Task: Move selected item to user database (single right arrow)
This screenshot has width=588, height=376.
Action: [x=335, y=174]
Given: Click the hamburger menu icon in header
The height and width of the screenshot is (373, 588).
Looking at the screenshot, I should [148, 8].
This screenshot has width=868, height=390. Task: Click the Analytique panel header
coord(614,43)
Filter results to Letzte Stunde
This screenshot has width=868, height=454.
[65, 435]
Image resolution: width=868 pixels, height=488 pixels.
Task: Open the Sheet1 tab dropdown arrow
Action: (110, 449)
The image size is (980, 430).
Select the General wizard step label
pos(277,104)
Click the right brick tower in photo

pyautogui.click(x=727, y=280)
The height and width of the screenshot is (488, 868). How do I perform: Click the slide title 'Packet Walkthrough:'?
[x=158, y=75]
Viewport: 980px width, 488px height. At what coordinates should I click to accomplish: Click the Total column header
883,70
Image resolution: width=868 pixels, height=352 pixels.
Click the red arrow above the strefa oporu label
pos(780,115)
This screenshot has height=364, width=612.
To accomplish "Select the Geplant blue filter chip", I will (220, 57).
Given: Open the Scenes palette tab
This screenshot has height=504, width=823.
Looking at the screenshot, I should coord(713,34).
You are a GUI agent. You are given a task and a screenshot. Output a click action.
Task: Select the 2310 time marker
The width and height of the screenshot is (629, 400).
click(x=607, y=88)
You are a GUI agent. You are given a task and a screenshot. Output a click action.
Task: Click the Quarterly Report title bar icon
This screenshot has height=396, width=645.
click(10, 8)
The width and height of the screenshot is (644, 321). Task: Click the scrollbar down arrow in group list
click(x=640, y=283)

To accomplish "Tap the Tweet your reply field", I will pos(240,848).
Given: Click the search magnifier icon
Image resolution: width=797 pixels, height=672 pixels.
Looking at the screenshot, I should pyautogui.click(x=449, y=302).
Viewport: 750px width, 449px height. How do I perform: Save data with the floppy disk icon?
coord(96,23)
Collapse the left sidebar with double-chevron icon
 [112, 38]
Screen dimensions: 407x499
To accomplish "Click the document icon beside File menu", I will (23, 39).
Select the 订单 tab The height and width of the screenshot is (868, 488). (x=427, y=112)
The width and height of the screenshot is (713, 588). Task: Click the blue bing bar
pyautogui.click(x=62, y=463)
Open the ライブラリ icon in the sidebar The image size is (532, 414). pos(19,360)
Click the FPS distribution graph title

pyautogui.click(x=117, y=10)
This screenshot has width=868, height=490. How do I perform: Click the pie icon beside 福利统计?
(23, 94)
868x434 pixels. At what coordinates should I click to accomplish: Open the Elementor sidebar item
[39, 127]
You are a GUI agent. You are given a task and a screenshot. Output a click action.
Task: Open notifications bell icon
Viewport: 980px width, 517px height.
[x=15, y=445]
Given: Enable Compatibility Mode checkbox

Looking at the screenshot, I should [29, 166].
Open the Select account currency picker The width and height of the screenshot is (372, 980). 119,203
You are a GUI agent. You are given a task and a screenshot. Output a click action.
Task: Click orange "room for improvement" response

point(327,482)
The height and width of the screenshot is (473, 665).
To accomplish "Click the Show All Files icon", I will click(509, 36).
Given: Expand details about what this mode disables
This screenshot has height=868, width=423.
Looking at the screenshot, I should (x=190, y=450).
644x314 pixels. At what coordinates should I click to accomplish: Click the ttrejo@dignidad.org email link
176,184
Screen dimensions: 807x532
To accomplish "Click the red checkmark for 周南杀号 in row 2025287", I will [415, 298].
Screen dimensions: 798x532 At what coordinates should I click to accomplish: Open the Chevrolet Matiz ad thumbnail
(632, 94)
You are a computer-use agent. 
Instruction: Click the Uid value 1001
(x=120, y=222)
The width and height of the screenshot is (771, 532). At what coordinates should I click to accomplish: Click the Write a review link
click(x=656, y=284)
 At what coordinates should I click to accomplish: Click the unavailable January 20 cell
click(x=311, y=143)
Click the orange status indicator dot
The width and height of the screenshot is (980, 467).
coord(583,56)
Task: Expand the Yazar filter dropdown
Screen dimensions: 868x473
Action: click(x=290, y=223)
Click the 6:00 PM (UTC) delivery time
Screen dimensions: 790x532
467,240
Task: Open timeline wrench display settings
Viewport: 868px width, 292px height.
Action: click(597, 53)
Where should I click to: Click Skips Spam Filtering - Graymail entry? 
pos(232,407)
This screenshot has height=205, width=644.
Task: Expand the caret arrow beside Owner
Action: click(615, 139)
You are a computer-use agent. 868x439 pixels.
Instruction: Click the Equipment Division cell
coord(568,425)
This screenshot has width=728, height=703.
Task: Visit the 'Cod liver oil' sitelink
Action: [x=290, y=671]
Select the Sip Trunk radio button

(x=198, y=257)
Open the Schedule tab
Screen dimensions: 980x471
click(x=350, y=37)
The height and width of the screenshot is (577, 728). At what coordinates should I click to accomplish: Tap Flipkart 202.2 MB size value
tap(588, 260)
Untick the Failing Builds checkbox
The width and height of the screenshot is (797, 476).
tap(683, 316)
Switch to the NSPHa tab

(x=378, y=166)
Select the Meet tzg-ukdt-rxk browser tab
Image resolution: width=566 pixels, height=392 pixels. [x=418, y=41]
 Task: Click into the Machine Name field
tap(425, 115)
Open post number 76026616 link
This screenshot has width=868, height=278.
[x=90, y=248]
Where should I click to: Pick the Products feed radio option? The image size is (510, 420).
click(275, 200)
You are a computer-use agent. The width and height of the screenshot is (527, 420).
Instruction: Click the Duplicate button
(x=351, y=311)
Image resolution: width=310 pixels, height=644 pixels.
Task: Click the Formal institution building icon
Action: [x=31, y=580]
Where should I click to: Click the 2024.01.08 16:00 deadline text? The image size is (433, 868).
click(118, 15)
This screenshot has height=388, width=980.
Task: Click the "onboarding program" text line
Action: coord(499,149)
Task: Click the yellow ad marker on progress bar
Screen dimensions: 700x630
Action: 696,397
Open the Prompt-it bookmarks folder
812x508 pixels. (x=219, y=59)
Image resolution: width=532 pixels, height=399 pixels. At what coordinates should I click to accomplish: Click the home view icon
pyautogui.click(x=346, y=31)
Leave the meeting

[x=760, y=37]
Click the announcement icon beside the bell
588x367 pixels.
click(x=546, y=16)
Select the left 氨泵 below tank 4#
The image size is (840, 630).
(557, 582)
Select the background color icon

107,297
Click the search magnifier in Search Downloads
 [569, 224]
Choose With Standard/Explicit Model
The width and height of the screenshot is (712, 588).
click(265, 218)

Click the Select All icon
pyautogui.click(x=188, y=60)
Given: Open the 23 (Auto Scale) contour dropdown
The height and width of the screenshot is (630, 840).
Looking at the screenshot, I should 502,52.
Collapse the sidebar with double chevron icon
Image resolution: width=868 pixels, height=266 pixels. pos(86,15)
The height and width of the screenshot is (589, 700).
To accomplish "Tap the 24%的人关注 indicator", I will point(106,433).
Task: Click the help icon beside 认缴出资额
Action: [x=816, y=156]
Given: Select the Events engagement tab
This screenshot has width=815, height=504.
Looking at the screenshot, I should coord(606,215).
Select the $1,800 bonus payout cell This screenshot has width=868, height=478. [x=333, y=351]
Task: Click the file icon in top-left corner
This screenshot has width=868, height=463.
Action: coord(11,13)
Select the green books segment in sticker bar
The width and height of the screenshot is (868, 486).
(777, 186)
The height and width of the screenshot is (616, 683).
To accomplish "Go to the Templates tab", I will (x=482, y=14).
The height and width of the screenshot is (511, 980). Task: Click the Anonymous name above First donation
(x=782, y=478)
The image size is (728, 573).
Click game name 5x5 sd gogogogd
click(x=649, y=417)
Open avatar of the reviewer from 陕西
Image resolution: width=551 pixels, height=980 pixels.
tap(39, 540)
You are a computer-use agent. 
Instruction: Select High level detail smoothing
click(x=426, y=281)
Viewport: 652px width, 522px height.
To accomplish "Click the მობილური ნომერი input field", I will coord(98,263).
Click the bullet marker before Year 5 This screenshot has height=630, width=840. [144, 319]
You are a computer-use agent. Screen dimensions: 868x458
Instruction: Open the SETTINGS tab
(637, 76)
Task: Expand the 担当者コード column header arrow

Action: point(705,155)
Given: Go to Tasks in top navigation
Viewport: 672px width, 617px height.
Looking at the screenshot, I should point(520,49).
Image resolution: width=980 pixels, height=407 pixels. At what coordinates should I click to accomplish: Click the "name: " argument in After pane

What is being asked: Word for word, restate the lines of the data above that fall between the line holding "Collapse the left" and the line holding "Select the 订单", inclusive, and no other lines.

Task output:
Collapse the left sidebar with double-chevron icon
 [112, 38]
Screen dimensions: 407x499
To accomplish "Click the document icon beside File menu", I will (23, 39).
Select the 订单 tab The height and width of the screenshot is (868, 488). (x=427, y=112)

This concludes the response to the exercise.